Writing a custom markup format
16 May 2025
Introduction
When writing the backend for this very blog, I wanted to be able to write articles in a simple markup format similar to other blogging sites.
Why no Markdown?
There are a few reasons on why I opted to choose my own custom solution instead of choosing Markdown. A few reasons are:
- No existing suitable Markdown library
- Does not encompass every feature I want
- Ambiguous syntax
- It seemed fun!
No existing suitable Markdown library
My HTTP Server is written in Jai, so my backend is too. Currently there is no existing Markdown library for Jai.
I wanted this blog to be server-side rendered, and I didn't want to have the Markdown parser in a separate process.
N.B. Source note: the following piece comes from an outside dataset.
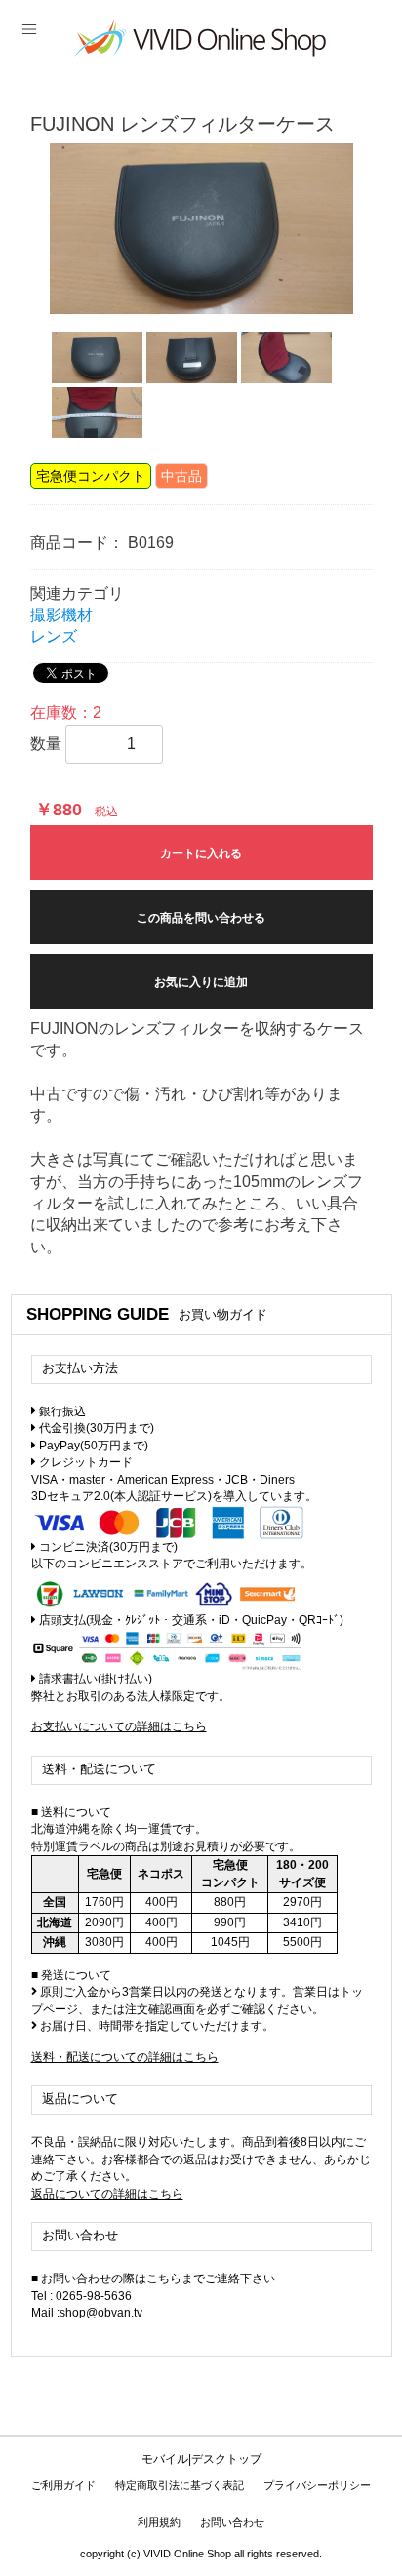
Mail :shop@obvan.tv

Does not encompass every feature I want
Markdown almost supports every feature I want. The big one that I wanted on top of that was videos. I did not want to support inline HTML, and I also didn't really want to create yet another Markdown flavour.
Ambiguous syntax
I briefly looked into writing my own Markdown parser in Jai. While it definitely seems doable, some of the ambiguous syntax makes it very annoying to parse.
Some annoyances are:
- Multiple header syntax
-
_and*are both for bold and italic - Whitespace dependencies (line breaks, lists, etc)
If I was going to write a parser anyway, I'd want it to be as simple as possible.
It seemed fun!
It just seemed more fun to homebrew a format that I would have control over instead of trying to fit something to a spec. Sometimes fun is enough reason in and of itself.
The .art format
The format I ended up making is just referred to as .art, not because it is a piece of art, it's simply short for Article.
The format is similar to Markdown in many ways, but crucially, you should be able to tell what kind of node corresponds to a line of input by just the first 2 characters.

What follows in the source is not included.